▸ **Set task**
Copy out every row below, replacing "School of Law" with "Law School" wherever it occurs and leaving everything else unchanged.

======== Materials provided

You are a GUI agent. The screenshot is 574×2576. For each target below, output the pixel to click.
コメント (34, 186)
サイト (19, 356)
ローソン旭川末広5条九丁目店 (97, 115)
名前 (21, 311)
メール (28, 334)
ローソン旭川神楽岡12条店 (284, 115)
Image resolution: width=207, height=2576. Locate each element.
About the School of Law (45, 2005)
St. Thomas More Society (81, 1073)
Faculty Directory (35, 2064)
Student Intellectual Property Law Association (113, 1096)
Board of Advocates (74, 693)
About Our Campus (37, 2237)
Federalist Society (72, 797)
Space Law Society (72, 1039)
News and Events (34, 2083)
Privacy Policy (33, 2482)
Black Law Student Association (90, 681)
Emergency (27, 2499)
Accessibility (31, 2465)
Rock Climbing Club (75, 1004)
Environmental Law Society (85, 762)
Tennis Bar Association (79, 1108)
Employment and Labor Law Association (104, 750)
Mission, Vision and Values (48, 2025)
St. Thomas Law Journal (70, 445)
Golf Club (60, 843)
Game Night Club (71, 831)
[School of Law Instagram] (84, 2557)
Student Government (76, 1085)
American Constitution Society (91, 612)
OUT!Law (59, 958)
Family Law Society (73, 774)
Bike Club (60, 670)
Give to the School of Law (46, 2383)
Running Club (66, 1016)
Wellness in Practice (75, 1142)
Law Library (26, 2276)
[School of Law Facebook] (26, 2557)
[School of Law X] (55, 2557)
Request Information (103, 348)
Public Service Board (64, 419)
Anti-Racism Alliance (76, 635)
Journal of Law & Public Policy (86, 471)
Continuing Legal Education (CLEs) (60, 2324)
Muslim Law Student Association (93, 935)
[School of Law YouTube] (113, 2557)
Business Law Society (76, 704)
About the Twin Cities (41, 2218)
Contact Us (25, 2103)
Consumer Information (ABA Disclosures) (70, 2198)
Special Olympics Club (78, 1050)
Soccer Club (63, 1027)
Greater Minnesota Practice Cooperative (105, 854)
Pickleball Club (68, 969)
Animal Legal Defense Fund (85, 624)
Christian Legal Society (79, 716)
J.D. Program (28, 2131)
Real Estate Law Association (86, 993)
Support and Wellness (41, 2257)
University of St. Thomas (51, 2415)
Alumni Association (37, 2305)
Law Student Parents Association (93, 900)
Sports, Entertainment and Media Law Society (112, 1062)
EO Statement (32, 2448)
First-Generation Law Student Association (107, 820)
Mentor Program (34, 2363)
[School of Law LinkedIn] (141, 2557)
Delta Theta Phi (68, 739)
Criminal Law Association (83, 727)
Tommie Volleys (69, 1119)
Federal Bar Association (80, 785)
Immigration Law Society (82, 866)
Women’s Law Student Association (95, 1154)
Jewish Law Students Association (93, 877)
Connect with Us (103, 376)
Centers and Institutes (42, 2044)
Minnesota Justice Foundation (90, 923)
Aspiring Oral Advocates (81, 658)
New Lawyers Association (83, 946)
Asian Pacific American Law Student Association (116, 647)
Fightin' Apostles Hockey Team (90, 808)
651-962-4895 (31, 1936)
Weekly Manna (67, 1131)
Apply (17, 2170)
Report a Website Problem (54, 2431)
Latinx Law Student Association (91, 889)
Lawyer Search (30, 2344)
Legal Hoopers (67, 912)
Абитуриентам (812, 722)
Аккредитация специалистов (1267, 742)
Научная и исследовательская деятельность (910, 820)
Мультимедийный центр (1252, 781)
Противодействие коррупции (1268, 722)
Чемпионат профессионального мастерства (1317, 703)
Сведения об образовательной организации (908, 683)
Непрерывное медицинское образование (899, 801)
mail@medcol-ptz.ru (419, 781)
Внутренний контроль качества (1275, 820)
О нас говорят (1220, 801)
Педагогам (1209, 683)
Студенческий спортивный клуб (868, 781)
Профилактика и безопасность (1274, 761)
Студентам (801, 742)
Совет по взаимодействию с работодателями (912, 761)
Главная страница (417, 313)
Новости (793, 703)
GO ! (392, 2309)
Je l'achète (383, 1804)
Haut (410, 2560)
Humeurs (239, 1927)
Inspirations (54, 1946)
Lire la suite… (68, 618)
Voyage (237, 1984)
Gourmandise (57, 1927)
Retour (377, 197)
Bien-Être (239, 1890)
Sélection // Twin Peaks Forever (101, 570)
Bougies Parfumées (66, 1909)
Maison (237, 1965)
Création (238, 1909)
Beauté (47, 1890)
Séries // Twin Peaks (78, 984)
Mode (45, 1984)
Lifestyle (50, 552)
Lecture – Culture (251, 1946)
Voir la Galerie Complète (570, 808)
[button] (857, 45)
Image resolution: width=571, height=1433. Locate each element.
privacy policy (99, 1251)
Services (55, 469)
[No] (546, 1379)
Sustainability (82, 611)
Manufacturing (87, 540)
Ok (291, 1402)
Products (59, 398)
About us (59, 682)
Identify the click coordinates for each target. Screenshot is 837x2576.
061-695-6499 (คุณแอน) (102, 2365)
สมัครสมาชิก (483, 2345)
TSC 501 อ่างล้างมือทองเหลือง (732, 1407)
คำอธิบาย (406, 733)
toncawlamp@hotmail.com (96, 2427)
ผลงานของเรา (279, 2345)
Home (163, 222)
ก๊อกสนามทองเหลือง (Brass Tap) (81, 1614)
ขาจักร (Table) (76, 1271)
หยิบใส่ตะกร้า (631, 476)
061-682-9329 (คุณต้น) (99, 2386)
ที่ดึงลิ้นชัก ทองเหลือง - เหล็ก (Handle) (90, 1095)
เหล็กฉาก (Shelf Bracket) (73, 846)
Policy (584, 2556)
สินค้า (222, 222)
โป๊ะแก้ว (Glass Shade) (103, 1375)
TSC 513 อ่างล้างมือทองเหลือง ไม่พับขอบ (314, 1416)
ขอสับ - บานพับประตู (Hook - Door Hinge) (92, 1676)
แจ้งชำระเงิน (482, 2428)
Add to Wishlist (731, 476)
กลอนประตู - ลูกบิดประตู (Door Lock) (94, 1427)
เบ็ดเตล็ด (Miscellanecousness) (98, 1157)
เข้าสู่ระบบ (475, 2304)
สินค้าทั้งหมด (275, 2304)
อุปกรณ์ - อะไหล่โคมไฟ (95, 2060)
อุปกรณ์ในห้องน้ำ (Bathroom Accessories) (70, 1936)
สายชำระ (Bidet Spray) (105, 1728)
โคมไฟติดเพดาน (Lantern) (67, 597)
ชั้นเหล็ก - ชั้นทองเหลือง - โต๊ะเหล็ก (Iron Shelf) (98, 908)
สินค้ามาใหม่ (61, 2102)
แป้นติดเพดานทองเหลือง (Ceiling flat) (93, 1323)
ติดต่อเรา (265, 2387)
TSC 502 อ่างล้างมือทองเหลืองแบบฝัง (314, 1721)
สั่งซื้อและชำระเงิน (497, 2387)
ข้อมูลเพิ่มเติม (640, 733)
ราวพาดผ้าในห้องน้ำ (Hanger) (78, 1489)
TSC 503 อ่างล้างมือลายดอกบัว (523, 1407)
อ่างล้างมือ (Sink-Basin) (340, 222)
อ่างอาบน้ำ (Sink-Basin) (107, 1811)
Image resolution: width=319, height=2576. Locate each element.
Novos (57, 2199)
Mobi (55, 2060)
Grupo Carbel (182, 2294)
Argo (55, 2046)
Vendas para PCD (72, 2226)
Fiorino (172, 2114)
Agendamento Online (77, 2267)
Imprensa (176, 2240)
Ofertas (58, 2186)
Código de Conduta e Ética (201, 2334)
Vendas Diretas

================

▸ **Correct response**
You are a GUI agent. The screenshot is 574×2576. For each target below, output the pixel to click.
コメント (34, 186)
サイト (19, 356)
ローソン旭川末広5条九丁目店 (97, 115)
名前 (21, 311)
メール (28, 334)
ローソン旭川神楽岡12条店 (284, 115)
Image resolution: width=207, height=2576. Locate each element.
About the Law School (45, 2005)
St. Thomas More Society (81, 1073)
Faculty Directory (35, 2064)
Student Intellectual Property Law Association (113, 1096)
Board of Advocates (74, 693)
About Our Campus (37, 2237)
Federalist Society (72, 797)
Space Law Society (72, 1039)
News and Events (34, 2083)
Privacy Policy (33, 2482)
Black Law Student Association (90, 681)
Emergency (27, 2499)
Accessibility (31, 2465)
Rock Climbing Club (75, 1004)
Environmental Law Society (85, 762)
Tennis Bar Association (79, 1108)
Employment and Labor Law Association (104, 750)
Mission, Vision and Values (48, 2025)
St. Thomas Law Journal (70, 445)
Golf Club (60, 843)
Game Night Club (71, 831)
[Law School Instagram] (84, 2557)
Student Government (76, 1085)
American Constitution Society (91, 612)
OUT!Law (59, 958)
Family Law Society (73, 774)
Bike Club (60, 670)
Give to the Law School (46, 2383)
Running Club (66, 1016)
Wellness in Practice (75, 1142)
Law Library (26, 2276)
[Law School Facebook] (26, 2557)
[Law School X] (55, 2557)
Request Information (103, 348)
Public Service Board (64, 419)
Anti-Racism Alliance (76, 635)
Journal of Law & Public Policy (86, 471)
Continuing Legal Education (CLEs) (60, 2324)
Muslim Law Student Association (93, 935)
[Law School YouTube] (113, 2557)
Business Law Society (76, 704)
About the Twin Cities (41, 2218)
Contact Us (25, 2103)
Consumer Information (ABA Disclosures) (70, 2198)
Special Olympics Club (78, 1050)
Soccer Club (63, 1027)
Greater Minnesota Practice Cooperative (105, 854)
Pickleball Club (68, 969)
Animal Legal Defense Fund (85, 624)
Christian Legal Society (79, 716)
J.D. Program (28, 2131)
Real Estate Law Association (86, 993)
Support and Wellness (41, 2257)
University of St. Thomas (51, 2415)
Alumni Association (37, 2305)
Law Student Parents Association (93, 900)
Sports, Entertainment and Media Law Society (112, 1062)
EO Statement (32, 2448)
First-Generation Law Student Association (107, 820)
Mentor Program (34, 2363)
[Law School LinkedIn] (141, 2557)
Delta Theta Phi (68, 739)
Criminal Law Association (83, 727)
Tommie Volleys (69, 1119)
Federal Bar Association (80, 785)
Immigration Law Society (82, 866)
Women’s Law Student Association (95, 1154)
Jewish Law Students Association (93, 877)
Connect with Us (103, 376)
Centers and Institutes (42, 2044)
Minnesota Justice Foundation (90, 923)
Aspiring Oral Advocates (81, 658)
New Lawyers Association (83, 946)
Asian Pacific American Law Student Association (116, 647)
Fightin' Apostles Hockey Team (90, 808)
651-962-4895 (31, 1936)
Weekly Manna (67, 1131)
Apply (17, 2170)
Report a Website Problem (54, 2431)
Latinx Law Student Association (91, 889)
Lawyer Search (30, 2344)
Legal Hoopers (67, 912)
Абитуриентам (812, 722)
Аккредитация специалистов (1267, 742)
Научная и исследовательская деятельность (910, 820)
Мультимедийный центр (1252, 781)
Противодействие коррупции (1268, 722)
Чемпионат профессионального мастерства (1317, 703)
Сведения об образовательной организации (908, 683)
Непрерывное медицинское образование (899, 801)
mail@medcol-ptz.ru (419, 781)
Внутренний контроль качества (1275, 820)
О нас говорят (1220, 801)
Педагогам (1209, 683)
Студенческий спортивный клуб (868, 781)
Профилактика и безопасность (1274, 761)
Студентам (801, 742)
Совет по взаимодействию с работодателями (912, 761)
Главная страница (417, 313)
Новости (793, 703)
GO ! (392, 2309)
Je l'achète (383, 1804)
Haut (410, 2560)
Humeurs (239, 1927)
Inspirations (54, 1946)
Lire la suite… (68, 618)
Voyage (237, 1984)
Gourmandise (57, 1927)
Retour (377, 197)
Bien-Être (239, 1890)
Sélection // Twin Peaks Forever (101, 570)
Bougies Parfumées (66, 1909)
Maison (237, 1965)
Création (238, 1909)
Beauté (47, 1890)
Séries // Twin Peaks (78, 984)
Mode (45, 1984)
Lifestyle (50, 552)
Lecture – Culture (251, 1946)
Voir la Galerie Complète (570, 808)
[button] (857, 45)
Image resolution: width=571, height=1433. Locate each element.
privacy policy (99, 1251)
Services (55, 469)
[No] (546, 1379)
Sustainability (82, 611)
Manufacturing (87, 540)
Ok (291, 1402)
Products (59, 398)
About us (59, 682)
Identify the click coordinates for each target. Screenshot is 837x2576.
061-695-6499 (คุณแอน) (102, 2365)
สมัครสมาชิก (483, 2345)
TSC 501 อ่างล้างมือทองเหลือง (732, 1407)
คำอธิบาย (406, 733)
toncawlamp@hotmail.com (96, 2427)
ผลงานของเรา (279, 2345)
Home (163, 222)
ก๊อกสนามทองเหลือง (Brass Tap) (81, 1614)
ขาจักร (Table) (76, 1271)
หยิบใส่ตะกร้า (631, 476)
061-682-9329 (คุณต้น) (99, 2386)
ที่ดึงลิ้นชัก ทองเหลือง - เหล็ก (Handle) (90, 1095)
เหล็กฉาก (Shelf Bracket) (73, 846)
Policy (584, 2556)
สินค้า (222, 222)
โป๊ะแก้ว (Glass Shade) (103, 1375)
TSC 513 อ่างล้างมือทองเหลือง ไม่พับขอบ (314, 1416)
ขอสับ - บานพับประตู (Hook - Door Hinge) (92, 1676)
แจ้งชำระเงิน (482, 2428)
Add to Wishlist (731, 476)
กลอนประตู - ลูกบิดประตู (Door Lock) (94, 1427)
เบ็ดเตล็ด (Miscellanecousness) (98, 1157)
เข้าสู่ระบบ (475, 2304)
สินค้าทั้งหมด (275, 2304)
อุปกรณ์ - อะไหล่โคมไฟ (95, 2060)
อุปกรณ์ในห้องน้ำ (Bathroom Accessories) (70, 1936)
สายชำระ (Bidet Spray) (105, 1728)
โคมไฟติดเพดาน (Lantern) (67, 597)
ชั้นเหล็ก - ชั้นทองเหลือง - โต๊ะเหล็ก (Iron Shelf) (98, 908)
สินค้ามาใหม่ (61, 2102)
แป้นติดเพดานทองเหลือง (Ceiling flat) (93, 1323)
ติดต่อเรา (265, 2387)
TSC 502 อ่างล้างมือทองเหลืองแบบฝัง (314, 1721)
สั่งซื้อและชำระเงิน (497, 2387)
ข้อมูลเพิ่มเติม (640, 733)
ราวพาดผ้าในห้องน้ำ (Hanger) (78, 1489)
TSC 503 อ่างล้างมือลายดอกบัว (523, 1407)
อ่างล้างมือ (Sink-Basin) (340, 222)
อ่างอาบน้ำ (Sink-Basin) (107, 1811)
Image resolution: width=319, height=2576. Locate each element.
Novos (57, 2199)
Mobi (55, 2060)
Grupo Carbel (182, 2294)
Argo (55, 2046)
Vendas para PCD (72, 2226)
Fiorino (172, 2114)
Agendamento Online (77, 2267)
Imprensa (176, 2240)
Ofertas (58, 2186)
Código de Conduta e Ética (201, 2334)
Vendas Diretas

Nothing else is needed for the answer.